>> begin Source excerpt

The various forms of organization and church government existing in the several religious bodies of our time, is evidence that church organization and discipline are subjects upon which great and good men have differed. The testimony of the Bible, therefore, especially of the New Testament, must be allowed to decide then subjects of vast importance to the prosperity of the church. In no one chapter or book of the New Testament, has Matthew, Mark, Luke, John, Paul, Peter, James, or Jude, written out a complete system of Christian discipline, giving the positions and duties of the several officers of the church.
But that there should be order in the church of God is evident, not only from the declarations of the apostles, and the record of what they did, given in the Acts of the Apostles; but from the great facts relative to organization and order found in the Old Testament. The Jewish church was disciplined by a thorough system of organization. God is the same in all ages. The freedom of the gospel of the Son of God does not consist in laxity and confusion.
The epistles of Paul and of Peter distinctly speak of officers of the church, and of their duties. The Now Testament clearly defines the relation which Christ sustains to the ministry and to the church, and also the proper relation of the ministry to the church and to one another. But the system of Christian organization is not given as fully in the New Testament as the system of Jewish organization was given in the Old Testament. Having, however, the benefit of both the record of the system of the former and the declarations and acts of the first apostles of the letter, we have all that Infinite Wisdom saw necessary for the Christian church.
The relation which Christ sustains to the ministry and to the church, is stated in the following words of our Lord and of Paul: “One is your Master, even Christ, and all ye are brethren.” Matt. 23:8. “But I would have you know that the head of every man is Christ.” 1 Cor. 11: 3. Christ is the great Shepherd of all, while his ministers are under-shepherds.
And Paul would impress the church, with her duty to the ministry in these words: “Remember them which have the rule over you, who have spoken unto you the word of God.” Heb. 13: 7. “Obey them that have the rule over you, and submit yourselves; for they watch for your souls as they that must give account.” Verse 17. And yet it was not the design of God that any system of organization should exist in the Christian church that would take the leadership from Christ.
Organization was designed to secure unity of action, and as a protection from imposture. It was never intended as a scourge to compel obedience, but, rather, for the protection of the people of God. Christ does not drive his people. He calls them. “My sheep hear my voice, and I know them, and they follow me.” Our living Head leads the way, and calls His people to follow.
Human creeds cannot produce unity. Church force cannot press the church into one body. Christ never designed that human minds should be molded for Heaven by the influence merely of other human minds. “The head of every man is Christ.” His part is to lead, and to mold, and to stamp his own image upon the heirs of eternal glory. However important organization may be for the protection of the church, and to secure harmony of action, it must not come in to take the disciple from the hands of the Master.
All true ministers are Christ’s ambassadors. “Now then we are ambassadors for Christ, as though God did beseech you by us ; we pray you in Christ’s stead, be ye reconciled to God.” 2 Cor. 5: 20.

>> end Source excerpt
>> begin Material

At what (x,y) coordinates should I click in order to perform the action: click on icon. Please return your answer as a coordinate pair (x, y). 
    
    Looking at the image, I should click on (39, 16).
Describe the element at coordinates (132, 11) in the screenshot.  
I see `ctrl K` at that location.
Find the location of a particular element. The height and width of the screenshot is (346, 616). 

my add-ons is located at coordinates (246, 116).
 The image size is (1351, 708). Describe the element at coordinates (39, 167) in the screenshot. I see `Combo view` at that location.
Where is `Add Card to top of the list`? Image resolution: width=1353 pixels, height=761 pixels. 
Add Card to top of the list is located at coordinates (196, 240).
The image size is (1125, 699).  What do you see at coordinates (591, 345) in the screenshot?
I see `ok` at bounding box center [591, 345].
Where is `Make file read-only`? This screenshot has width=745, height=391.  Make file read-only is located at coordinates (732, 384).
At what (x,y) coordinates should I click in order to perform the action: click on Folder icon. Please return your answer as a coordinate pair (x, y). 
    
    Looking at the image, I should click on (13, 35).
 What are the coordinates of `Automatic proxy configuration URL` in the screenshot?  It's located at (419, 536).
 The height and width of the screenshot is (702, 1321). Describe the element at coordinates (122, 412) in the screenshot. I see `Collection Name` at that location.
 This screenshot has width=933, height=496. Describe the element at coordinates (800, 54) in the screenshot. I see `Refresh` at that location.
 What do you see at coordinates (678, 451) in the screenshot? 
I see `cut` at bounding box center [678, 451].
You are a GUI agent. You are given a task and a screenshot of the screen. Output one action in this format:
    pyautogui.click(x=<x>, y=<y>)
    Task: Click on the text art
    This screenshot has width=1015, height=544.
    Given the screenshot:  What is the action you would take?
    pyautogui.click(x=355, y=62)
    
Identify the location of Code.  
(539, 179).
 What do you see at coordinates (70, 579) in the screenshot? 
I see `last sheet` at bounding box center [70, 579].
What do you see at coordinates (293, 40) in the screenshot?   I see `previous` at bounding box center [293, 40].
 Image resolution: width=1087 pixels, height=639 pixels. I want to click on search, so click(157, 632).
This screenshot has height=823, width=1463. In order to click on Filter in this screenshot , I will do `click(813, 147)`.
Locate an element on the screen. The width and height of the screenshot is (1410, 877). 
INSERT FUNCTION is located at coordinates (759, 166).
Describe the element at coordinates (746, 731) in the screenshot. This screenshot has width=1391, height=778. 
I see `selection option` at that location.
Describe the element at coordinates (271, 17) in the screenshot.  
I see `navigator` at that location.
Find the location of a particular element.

>> end Material

[What to produce]: Copy the essay on church organization, beginning at "Human creeds cannot" and stopping after "of the Master.", but replace "molded" with "shaped". The records were drawn from a separate source.

[Result of the exercise]:
Human creeds cannot produce unity. Church force cannot press the church into one body. Christ never designed that human minds should be shaped for Heaven by the influence merely of other human minds. “The head of every man is Christ.” His part is to lead, and to mold, and to stamp his own image upon the heirs of eternal glory. However important organization may be for the protection of the church, and to secure harmony of action, it must not come in to take the disciple from the hands of the Master.